Collected data entries:
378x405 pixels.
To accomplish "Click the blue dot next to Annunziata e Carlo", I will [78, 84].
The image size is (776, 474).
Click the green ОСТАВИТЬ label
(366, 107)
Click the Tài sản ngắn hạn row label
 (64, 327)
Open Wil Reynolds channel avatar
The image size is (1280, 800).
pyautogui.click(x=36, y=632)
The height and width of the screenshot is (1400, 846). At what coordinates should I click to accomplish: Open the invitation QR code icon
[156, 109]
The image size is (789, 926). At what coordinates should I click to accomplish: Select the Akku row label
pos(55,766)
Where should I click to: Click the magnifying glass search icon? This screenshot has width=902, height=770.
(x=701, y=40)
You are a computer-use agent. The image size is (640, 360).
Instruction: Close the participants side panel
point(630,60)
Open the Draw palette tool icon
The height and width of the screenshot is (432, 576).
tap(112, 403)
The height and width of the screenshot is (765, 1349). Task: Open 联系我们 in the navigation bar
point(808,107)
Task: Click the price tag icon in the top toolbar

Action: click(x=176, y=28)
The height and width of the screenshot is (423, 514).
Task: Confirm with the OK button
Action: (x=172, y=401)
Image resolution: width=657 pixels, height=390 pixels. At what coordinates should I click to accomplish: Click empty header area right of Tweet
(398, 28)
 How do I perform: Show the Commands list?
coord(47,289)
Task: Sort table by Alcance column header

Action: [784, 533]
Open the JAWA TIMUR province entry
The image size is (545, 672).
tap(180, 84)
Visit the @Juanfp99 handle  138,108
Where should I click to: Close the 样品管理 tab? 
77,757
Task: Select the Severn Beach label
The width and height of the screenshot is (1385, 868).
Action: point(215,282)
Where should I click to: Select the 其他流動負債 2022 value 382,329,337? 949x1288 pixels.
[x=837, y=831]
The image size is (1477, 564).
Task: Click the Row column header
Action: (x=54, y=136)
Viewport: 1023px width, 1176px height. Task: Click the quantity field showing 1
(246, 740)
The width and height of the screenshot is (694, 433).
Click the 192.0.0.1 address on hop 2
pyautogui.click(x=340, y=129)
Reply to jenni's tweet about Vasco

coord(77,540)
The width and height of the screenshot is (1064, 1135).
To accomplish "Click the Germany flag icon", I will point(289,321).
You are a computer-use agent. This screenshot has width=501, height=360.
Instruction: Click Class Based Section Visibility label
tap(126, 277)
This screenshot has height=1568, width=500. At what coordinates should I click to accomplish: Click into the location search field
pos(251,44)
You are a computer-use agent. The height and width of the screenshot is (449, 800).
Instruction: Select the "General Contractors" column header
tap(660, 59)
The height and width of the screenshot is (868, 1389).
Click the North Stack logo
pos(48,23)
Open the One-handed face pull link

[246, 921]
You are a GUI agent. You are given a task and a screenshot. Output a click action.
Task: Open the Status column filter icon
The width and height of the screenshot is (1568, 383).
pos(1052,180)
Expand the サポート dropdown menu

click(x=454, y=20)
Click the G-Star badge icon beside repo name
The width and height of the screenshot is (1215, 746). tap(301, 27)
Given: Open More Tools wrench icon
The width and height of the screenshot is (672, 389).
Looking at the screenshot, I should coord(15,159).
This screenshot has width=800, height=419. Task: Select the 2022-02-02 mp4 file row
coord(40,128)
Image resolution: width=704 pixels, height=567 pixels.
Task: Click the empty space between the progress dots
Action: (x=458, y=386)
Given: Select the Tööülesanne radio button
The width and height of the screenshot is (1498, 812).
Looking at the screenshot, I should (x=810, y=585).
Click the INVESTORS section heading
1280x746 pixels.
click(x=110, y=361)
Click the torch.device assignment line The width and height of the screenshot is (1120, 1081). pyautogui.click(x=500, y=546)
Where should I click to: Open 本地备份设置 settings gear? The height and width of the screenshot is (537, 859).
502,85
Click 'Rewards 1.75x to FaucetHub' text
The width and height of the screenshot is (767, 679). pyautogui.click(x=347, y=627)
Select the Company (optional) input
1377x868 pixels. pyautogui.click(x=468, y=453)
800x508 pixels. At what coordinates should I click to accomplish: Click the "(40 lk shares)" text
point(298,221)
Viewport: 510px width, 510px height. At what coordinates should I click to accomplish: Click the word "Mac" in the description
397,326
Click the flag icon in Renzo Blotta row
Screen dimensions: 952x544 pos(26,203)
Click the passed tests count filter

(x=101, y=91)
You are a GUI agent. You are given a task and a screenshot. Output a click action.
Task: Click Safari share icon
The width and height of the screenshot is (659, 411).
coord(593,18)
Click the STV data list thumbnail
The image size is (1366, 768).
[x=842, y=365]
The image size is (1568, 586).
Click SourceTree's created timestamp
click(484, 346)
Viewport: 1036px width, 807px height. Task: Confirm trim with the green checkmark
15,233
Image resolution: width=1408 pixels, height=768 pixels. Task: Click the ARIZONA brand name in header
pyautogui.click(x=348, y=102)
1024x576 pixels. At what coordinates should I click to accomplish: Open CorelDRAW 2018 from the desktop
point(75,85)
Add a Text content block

■ **YOUR INSTRUCTIONS**
All that is wanted is the line with "Click the torch.device" and every later line in the entries, reproduced exactly.

■ **YOUR RESPONSE**
Click the torch.device assignment line The width and height of the screenshot is (1120, 1081). pyautogui.click(x=500, y=546)
Where should I click to: Open 本地备份设置 settings gear? The height and width of the screenshot is (537, 859).
502,85
Click 'Rewards 1.75x to FaucetHub' text
The width and height of the screenshot is (767, 679). pyautogui.click(x=347, y=627)
Select the Company (optional) input
1377x868 pixels. pyautogui.click(x=468, y=453)
800x508 pixels. At what coordinates should I click to accomplish: Click the "(40 lk shares)" text
point(298,221)
Viewport: 510px width, 510px height. At what coordinates should I click to accomplish: Click the word "Mac" in the description
397,326
Click the flag icon in Renzo Blotta row
Screen dimensions: 952x544 pos(26,203)
Click the passed tests count filter

(x=101, y=91)
You are a GUI agent. You are given a task and a screenshot. Output a click action.
Task: Click Safari share icon
The width and height of the screenshot is (659, 411).
coord(593,18)
Click the STV data list thumbnail
The image size is (1366, 768).
[x=842, y=365]
The image size is (1568, 586).
Click SourceTree's created timestamp
click(484, 346)
Viewport: 1036px width, 807px height. Task: Confirm trim with the green checkmark
15,233
Image resolution: width=1408 pixels, height=768 pixels. Task: Click the ARIZONA brand name in header
pyautogui.click(x=348, y=102)
1024x576 pixels. At what coordinates should I click to accomplish: Open CorelDRAW 2018 from the desktop
point(75,85)
Add a Text content block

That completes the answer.